* **Task to carry out**: Starting at the first line and ending at the last, output the data exactly.

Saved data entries
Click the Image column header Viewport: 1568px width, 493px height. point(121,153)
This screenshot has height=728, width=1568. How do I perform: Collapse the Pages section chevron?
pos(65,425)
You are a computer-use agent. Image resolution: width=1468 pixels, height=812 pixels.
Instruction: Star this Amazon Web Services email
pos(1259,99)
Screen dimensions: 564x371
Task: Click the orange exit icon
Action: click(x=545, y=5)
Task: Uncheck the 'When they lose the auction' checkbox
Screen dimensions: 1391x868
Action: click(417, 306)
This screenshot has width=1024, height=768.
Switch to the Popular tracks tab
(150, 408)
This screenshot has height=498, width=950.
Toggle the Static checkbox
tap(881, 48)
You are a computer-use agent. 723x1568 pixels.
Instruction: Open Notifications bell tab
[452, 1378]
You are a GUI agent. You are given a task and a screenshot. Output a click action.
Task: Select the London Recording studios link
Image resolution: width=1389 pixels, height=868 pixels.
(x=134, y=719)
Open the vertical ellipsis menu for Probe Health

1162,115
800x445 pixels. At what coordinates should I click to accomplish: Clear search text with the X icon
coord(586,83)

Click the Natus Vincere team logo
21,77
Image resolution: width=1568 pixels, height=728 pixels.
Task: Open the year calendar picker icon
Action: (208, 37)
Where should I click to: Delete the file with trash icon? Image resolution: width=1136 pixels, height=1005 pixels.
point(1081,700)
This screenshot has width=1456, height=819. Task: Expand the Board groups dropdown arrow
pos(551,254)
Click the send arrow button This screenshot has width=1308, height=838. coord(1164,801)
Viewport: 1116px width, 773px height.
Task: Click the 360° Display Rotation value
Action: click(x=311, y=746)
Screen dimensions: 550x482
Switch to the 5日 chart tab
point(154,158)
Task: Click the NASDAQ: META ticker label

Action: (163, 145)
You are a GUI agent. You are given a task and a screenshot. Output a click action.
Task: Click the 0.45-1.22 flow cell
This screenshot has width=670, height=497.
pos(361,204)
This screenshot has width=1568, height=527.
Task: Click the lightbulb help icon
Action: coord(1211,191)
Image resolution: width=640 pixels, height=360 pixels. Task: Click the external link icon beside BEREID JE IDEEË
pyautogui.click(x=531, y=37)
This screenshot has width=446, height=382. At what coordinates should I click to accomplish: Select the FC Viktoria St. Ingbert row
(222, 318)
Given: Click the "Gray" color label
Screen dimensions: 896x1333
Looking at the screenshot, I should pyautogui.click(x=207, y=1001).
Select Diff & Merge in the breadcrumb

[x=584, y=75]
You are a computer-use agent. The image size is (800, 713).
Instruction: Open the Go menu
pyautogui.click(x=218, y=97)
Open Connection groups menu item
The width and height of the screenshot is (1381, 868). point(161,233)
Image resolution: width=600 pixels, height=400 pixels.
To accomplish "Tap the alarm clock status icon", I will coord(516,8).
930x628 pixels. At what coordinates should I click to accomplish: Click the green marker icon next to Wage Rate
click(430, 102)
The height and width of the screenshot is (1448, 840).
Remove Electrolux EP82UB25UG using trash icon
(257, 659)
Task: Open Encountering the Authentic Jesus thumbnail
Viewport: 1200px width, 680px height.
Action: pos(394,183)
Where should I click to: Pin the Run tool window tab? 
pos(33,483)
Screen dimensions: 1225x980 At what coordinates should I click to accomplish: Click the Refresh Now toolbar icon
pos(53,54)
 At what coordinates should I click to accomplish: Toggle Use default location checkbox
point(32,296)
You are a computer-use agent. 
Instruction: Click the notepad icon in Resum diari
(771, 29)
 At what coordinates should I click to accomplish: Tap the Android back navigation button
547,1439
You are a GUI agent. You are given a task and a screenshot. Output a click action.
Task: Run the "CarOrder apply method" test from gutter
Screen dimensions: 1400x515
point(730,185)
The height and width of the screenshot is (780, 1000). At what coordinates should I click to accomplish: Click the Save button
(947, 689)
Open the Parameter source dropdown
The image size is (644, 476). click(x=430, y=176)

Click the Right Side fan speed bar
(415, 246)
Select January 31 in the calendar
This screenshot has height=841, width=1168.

* **Task response**:
Click the Image column header Viewport: 1568px width, 493px height. point(121,153)
This screenshot has height=728, width=1568. How do I perform: Collapse the Pages section chevron?
pos(65,425)
You are a computer-use agent. Image resolution: width=1468 pixels, height=812 pixels.
Instruction: Star this Amazon Web Services email
pos(1259,99)
Screen dimensions: 564x371
Task: Click the orange exit icon
Action: click(x=545, y=5)
Task: Uncheck the 'When they lose the auction' checkbox
Screen dimensions: 1391x868
Action: click(417, 306)
This screenshot has width=1024, height=768.
Switch to the Popular tracks tab
(150, 408)
This screenshot has height=498, width=950.
Toggle the Static checkbox
tap(881, 48)
You are a computer-use agent. 723x1568 pixels.
Instruction: Open Notifications bell tab
[452, 1378]
You are a GUI agent. You are given a task and a screenshot. Output a click action.
Task: Select the London Recording studios link
Image resolution: width=1389 pixels, height=868 pixels.
(x=134, y=719)
Open the vertical ellipsis menu for Probe Health

1162,115
800x445 pixels. At what coordinates should I click to accomplish: Clear search text with the X icon
coord(586,83)

Click the Natus Vincere team logo
21,77
Image resolution: width=1568 pixels, height=728 pixels.
Task: Open the year calendar picker icon
Action: (208, 37)
Where should I click to: Delete the file with trash icon? Image resolution: width=1136 pixels, height=1005 pixels.
point(1081,700)
This screenshot has width=1456, height=819. Task: Expand the Board groups dropdown arrow
pos(551,254)
Click the send arrow button This screenshot has width=1308, height=838. coord(1164,801)
Viewport: 1116px width, 773px height.
Task: Click the 360° Display Rotation value
Action: click(x=311, y=746)
Screen dimensions: 550x482
Switch to the 5日 chart tab
point(154,158)
Task: Click the NASDAQ: META ticker label

Action: (163, 145)
You are a GUI agent. You are given a task and a screenshot. Output a click action.
Task: Click the 0.45-1.22 flow cell
This screenshot has width=670, height=497.
pos(361,204)
This screenshot has width=1568, height=527.
Task: Click the lightbulb help icon
Action: coord(1211,191)
Image resolution: width=640 pixels, height=360 pixels. Task: Click the external link icon beside BEREID JE IDEEË
pyautogui.click(x=531, y=37)
This screenshot has width=446, height=382. At what coordinates should I click to accomplish: Select the FC Viktoria St. Ingbert row
(222, 318)
Given: Click the "Gray" color label
Screen dimensions: 896x1333
Looking at the screenshot, I should pyautogui.click(x=207, y=1001).
Select Diff & Merge in the breadcrumb

[x=584, y=75]
You are a computer-use agent. The image size is (800, 713).
Instruction: Open the Go menu
pyautogui.click(x=218, y=97)
Open Connection groups menu item
The width and height of the screenshot is (1381, 868). point(161,233)
Image resolution: width=600 pixels, height=400 pixels.
To accomplish "Tap the alarm clock status icon", I will coord(516,8).
930x628 pixels. At what coordinates should I click to accomplish: Click the green marker icon next to Wage Rate
click(430, 102)
The height and width of the screenshot is (1448, 840).
Remove Electrolux EP82UB25UG using trash icon
(257, 659)
Task: Open Encountering the Authentic Jesus thumbnail
Viewport: 1200px width, 680px height.
Action: pos(394,183)
Where should I click to: Pin the Run tool window tab? 
pos(33,483)
Screen dimensions: 1225x980 At what coordinates should I click to accomplish: Click the Refresh Now toolbar icon
pos(53,54)
 At what coordinates should I click to accomplish: Toggle Use default location checkbox
point(32,296)
You are a computer-use agent. 
Instruction: Click the notepad icon in Resum diari
(771, 29)
 At what coordinates should I click to accomplish: Tap the Android back navigation button
547,1439
You are a GUI agent. You are given a task and a screenshot. Output a click action.
Task: Run the "CarOrder apply method" test from gutter
Screen dimensions: 1400x515
point(730,185)
The height and width of the screenshot is (780, 1000). At what coordinates should I click to accomplish: Click the Save button
(947, 689)
Open the Parameter source dropdown
The image size is (644, 476). click(x=430, y=176)

Click the Right Side fan speed bar
(415, 246)
Select January 31 in the calendar
This screenshot has height=841, width=1168.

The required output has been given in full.